* _What to do_: Copy every line in the data below that contains the word "Where". Capitalization must match.

* _Task inputs_:
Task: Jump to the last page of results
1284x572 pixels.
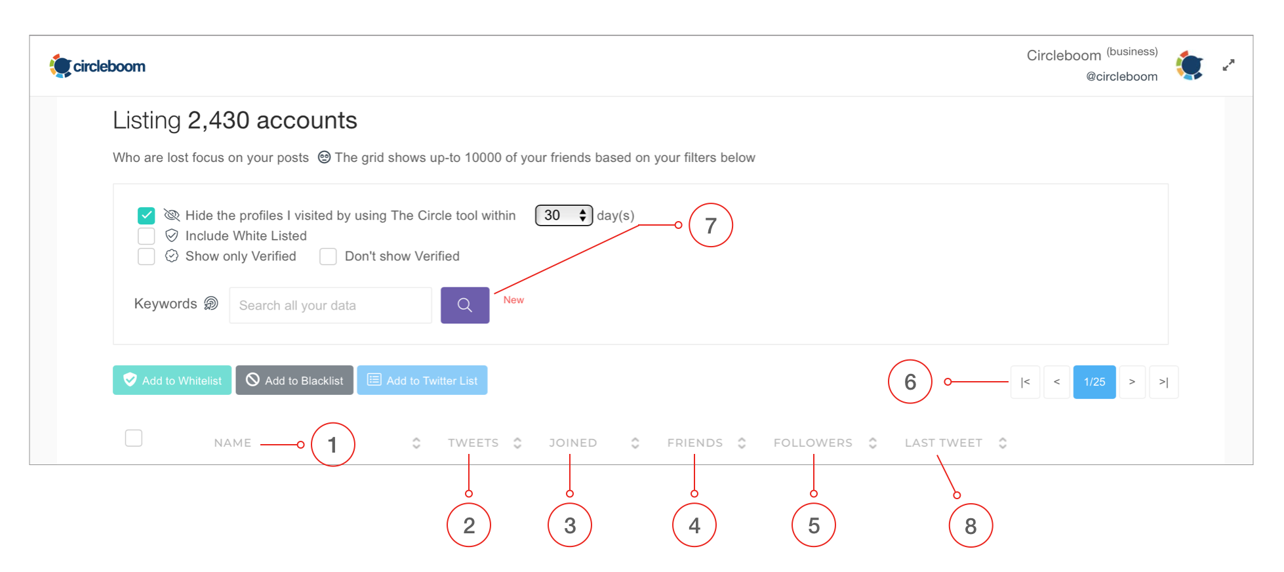Action: pyautogui.click(x=1163, y=382)
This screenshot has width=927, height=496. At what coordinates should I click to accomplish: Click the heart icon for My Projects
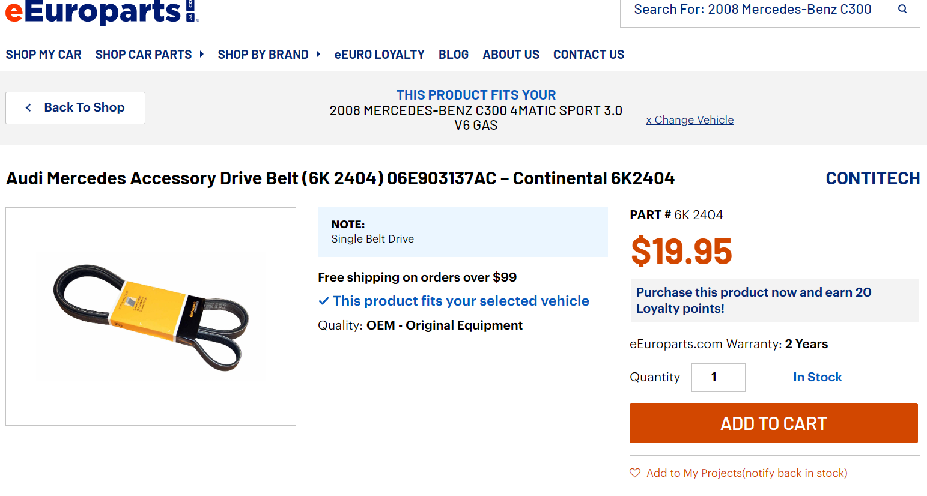pos(635,473)
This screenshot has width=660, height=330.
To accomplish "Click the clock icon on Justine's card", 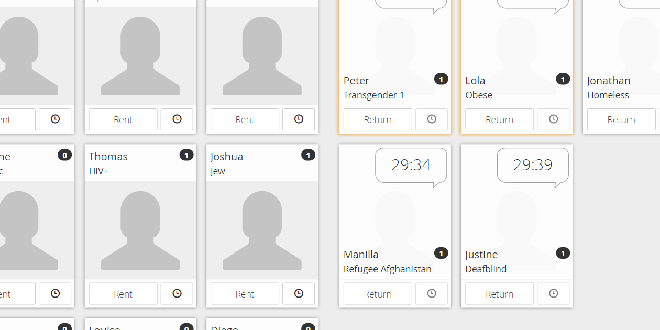I will [x=553, y=294].
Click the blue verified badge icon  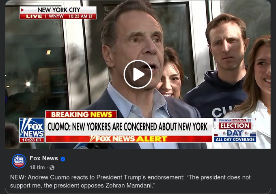point(63,159)
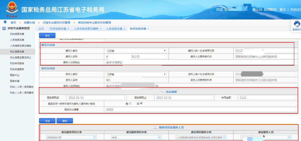Click the 添加 button
Screen dimensions: 301x141
47,121
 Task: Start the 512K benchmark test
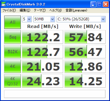tap(12, 52)
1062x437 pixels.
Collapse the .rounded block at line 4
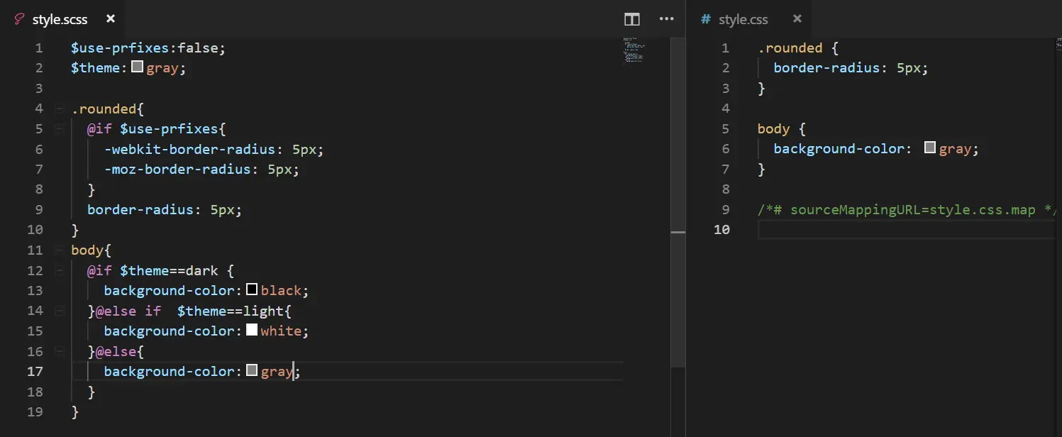point(59,109)
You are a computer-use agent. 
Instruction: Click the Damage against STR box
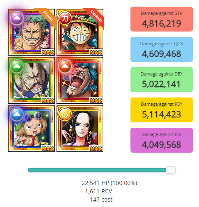click(x=162, y=19)
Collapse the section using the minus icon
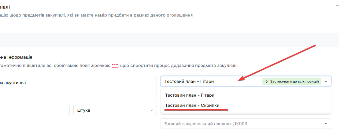Screen dimensions: 344x131 coord(338,6)
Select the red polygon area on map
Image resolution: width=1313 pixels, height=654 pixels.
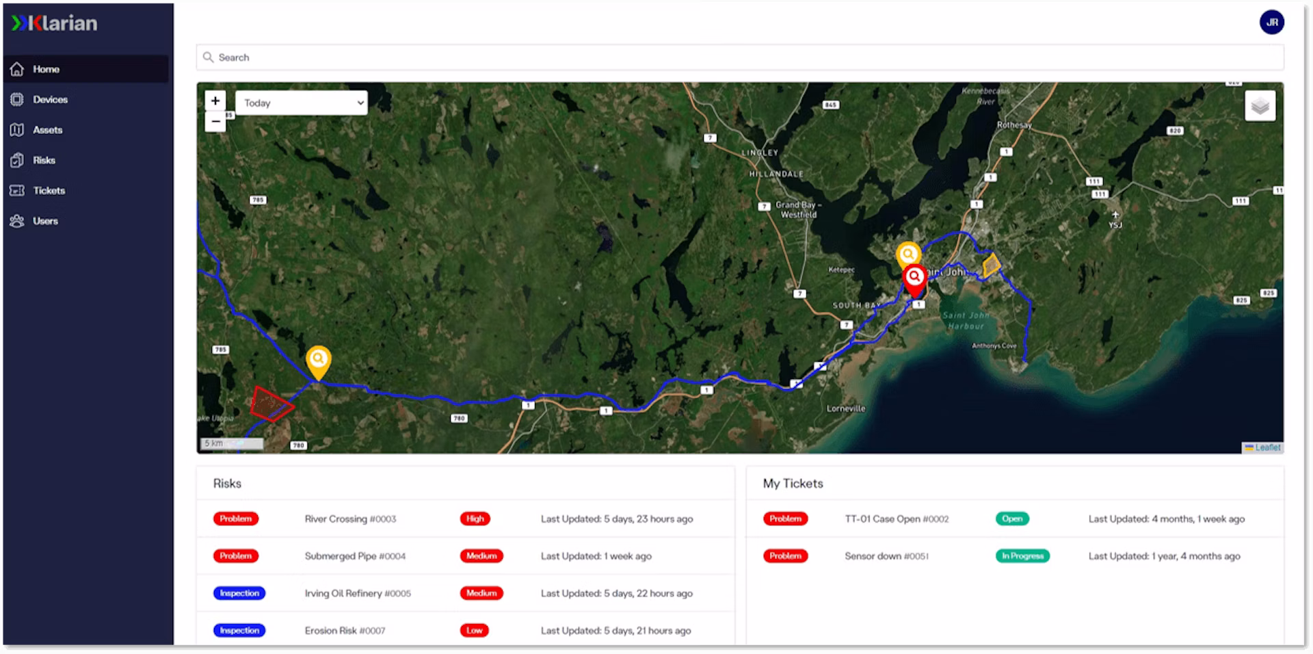(x=271, y=404)
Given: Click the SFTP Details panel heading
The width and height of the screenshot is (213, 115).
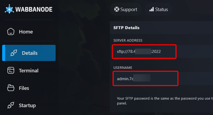Looking at the screenshot, I should coord(126,28).
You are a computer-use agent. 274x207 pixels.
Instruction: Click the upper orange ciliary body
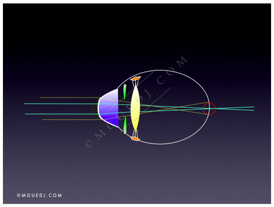pos(136,79)
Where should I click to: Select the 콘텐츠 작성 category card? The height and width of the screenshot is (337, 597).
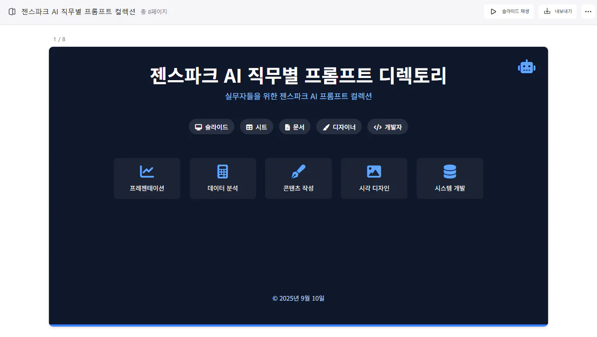click(x=298, y=178)
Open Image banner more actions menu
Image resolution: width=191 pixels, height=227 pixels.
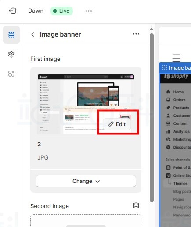click(136, 34)
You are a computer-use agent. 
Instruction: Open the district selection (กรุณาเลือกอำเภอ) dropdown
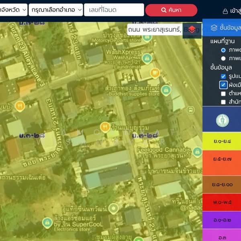(55, 10)
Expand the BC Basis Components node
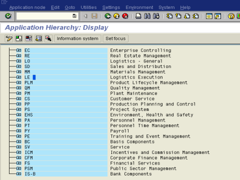This screenshot has width=240, height=180. click(19, 142)
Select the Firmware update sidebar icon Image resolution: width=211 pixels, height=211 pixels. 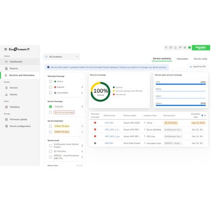click(x=7, y=119)
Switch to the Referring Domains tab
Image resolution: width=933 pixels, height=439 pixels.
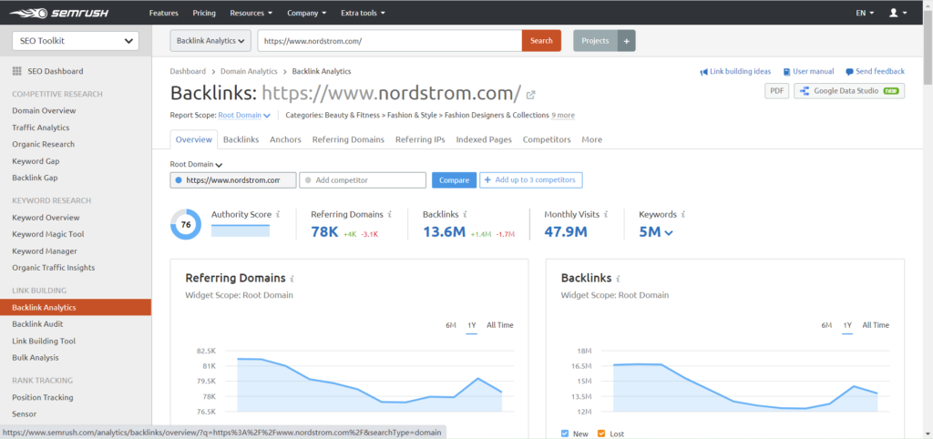click(x=348, y=139)
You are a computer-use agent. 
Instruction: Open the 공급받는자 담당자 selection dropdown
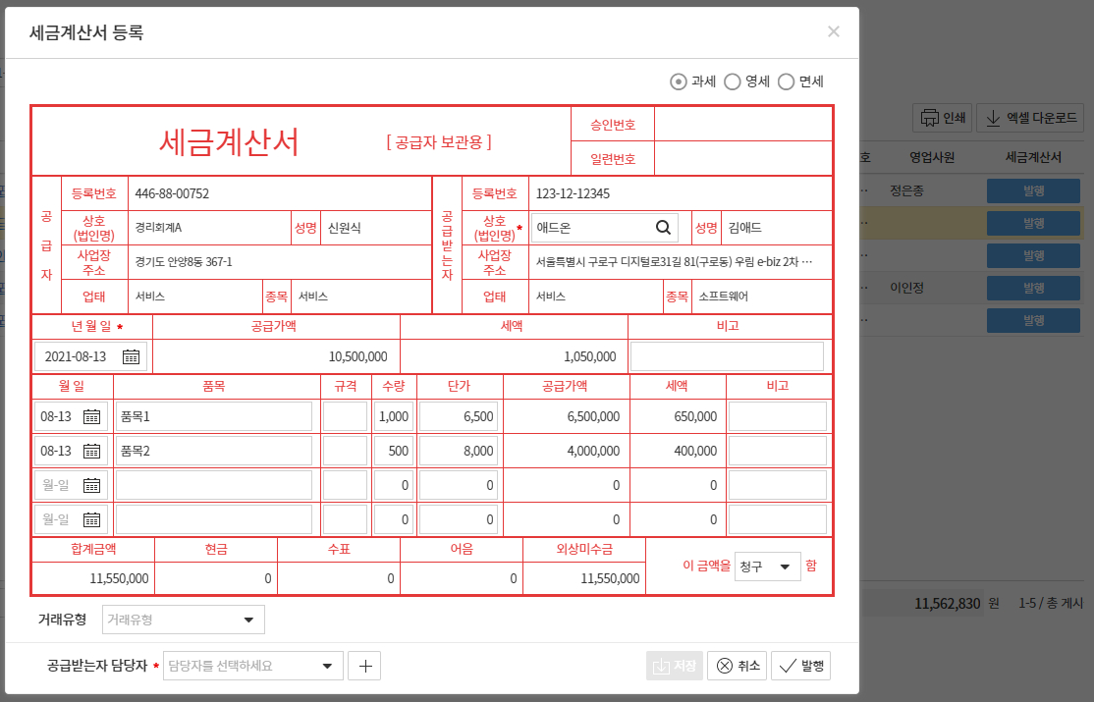pos(252,666)
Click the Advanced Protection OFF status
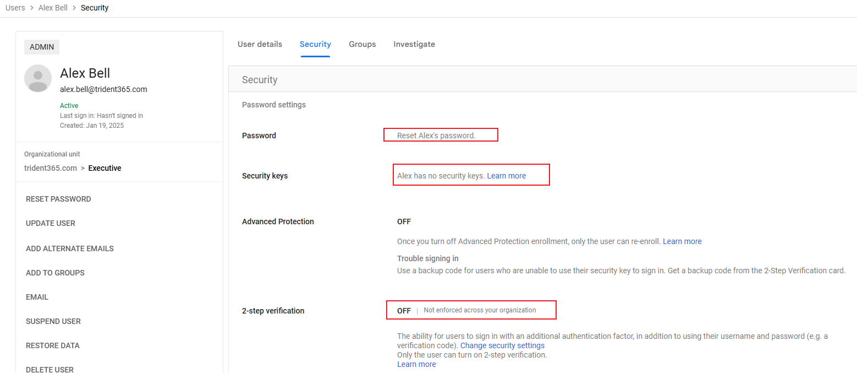Image resolution: width=857 pixels, height=373 pixels. tap(404, 221)
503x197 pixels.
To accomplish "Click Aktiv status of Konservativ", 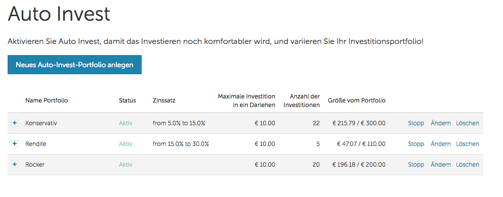I will click(125, 123).
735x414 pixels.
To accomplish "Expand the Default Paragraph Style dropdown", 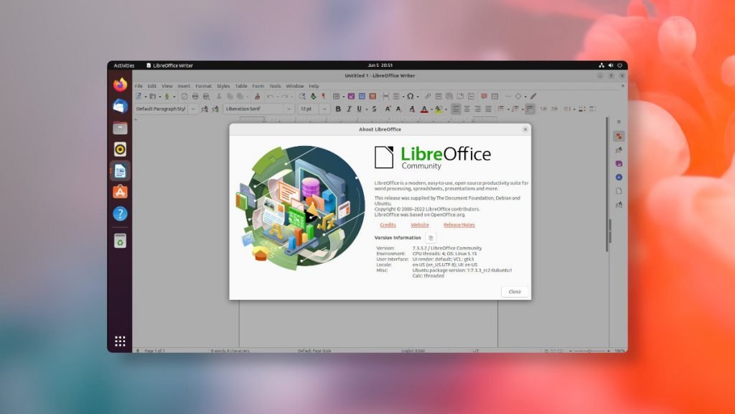I will click(x=193, y=109).
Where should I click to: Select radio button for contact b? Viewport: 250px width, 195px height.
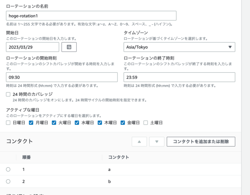(8, 181)
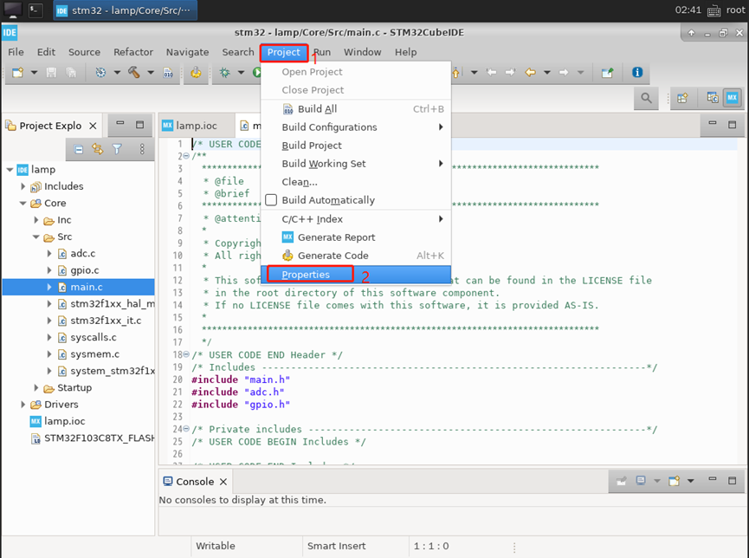
Task: Expand the Includes folder in project tree
Action: [23, 186]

* _Final result_:
Where should I click to: Select the 콘텐츠 작성 category card? The height and width of the screenshot is (337, 597).
Where should I click to: Select radio button for contact b? Viewport: 250px width, 195px height.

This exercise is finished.